Commissioned by The Walsall Art Gallery 1994.
Shown at Leeds Metropolitan Gallery in 1995.
Hung into the space are three sets of triptychs; photographic life-size images of a male and female in tall rye grass. (Holland grew the rye grass and it was left to reach its maximum height before being harvested) Behind these are encaustic (coloured and melted beeswax) panels, which add both colour to the panels and odor; the heat from the back lighting conducts the smell of hot beeswax and honey. There were also three sets of triptychs presented on light boxes which contained Ilfochrome transparencies; one set of figures, one of frogs and one of snakes.

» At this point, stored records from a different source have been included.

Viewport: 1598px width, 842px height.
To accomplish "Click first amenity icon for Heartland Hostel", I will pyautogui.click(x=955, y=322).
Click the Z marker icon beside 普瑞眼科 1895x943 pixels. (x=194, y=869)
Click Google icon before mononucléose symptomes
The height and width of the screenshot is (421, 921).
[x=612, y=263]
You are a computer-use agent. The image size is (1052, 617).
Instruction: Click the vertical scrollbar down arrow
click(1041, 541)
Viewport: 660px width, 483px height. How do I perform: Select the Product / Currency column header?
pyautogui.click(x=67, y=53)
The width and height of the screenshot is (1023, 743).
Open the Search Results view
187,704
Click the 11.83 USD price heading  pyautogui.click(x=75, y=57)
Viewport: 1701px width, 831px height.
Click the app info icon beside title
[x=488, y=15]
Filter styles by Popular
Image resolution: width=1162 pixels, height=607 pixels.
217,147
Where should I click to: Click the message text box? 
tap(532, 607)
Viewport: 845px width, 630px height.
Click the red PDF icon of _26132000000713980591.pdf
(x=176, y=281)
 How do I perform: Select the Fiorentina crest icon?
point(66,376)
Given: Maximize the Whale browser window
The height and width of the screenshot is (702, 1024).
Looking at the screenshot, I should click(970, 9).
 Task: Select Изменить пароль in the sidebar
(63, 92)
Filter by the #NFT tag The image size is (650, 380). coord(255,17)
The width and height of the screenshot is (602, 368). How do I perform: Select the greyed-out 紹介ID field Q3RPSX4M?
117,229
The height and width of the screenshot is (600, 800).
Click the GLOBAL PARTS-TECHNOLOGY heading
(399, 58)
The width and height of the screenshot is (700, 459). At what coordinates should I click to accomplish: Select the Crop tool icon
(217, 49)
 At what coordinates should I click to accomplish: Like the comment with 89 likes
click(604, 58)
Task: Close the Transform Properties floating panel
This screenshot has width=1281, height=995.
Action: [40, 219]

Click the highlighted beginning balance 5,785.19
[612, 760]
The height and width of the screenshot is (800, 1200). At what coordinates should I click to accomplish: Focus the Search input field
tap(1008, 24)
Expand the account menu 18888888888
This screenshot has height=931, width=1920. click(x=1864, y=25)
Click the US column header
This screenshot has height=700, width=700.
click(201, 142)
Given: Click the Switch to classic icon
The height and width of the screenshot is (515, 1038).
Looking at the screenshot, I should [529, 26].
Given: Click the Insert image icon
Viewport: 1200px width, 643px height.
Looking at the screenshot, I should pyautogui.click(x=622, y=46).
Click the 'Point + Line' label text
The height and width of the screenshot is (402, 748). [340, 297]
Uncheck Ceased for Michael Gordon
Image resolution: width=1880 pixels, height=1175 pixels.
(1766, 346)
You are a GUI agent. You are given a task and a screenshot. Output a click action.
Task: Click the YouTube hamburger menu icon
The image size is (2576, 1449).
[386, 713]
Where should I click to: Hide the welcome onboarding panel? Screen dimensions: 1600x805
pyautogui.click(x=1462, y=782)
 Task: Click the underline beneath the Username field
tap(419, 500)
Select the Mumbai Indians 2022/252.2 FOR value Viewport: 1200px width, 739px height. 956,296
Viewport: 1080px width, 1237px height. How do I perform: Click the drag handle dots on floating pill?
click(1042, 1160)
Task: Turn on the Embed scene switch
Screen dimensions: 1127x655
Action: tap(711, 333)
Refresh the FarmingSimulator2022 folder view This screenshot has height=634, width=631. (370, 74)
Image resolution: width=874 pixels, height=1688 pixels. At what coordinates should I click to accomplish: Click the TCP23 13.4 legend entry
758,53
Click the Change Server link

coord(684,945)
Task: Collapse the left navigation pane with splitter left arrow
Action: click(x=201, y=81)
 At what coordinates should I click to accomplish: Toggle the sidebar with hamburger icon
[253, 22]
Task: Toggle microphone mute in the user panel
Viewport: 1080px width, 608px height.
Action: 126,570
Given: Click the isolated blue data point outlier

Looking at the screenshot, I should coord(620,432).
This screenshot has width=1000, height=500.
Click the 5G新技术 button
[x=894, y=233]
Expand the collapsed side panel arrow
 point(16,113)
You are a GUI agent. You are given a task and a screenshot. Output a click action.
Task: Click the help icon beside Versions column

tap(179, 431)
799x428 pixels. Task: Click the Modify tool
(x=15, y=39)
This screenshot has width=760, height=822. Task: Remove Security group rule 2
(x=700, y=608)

The theme of growth and subsequent cutting or harvesting is explored again here. The title is taken from a line in Milton’s ‘Comus’. This allegorical tale can be read as a satire on the evils of church and state, the poet’s lesson against sin and impurity and the education of the soul. The photographic images reflect the ‘wilderness’ of the poem. These enclosed ritualistic scenes are viewed from the earth’s base upwards. The tall flanking rye grass is an almost liquid medium in which the figures and creatures emerge and hide. The cut golden hair, the rye and its seed reference a harvest; part of a natural cyclical occurrence. There’s also a more human ‘yield’ referred to here, the fateful reaping of results that grow from our actions; good and bad.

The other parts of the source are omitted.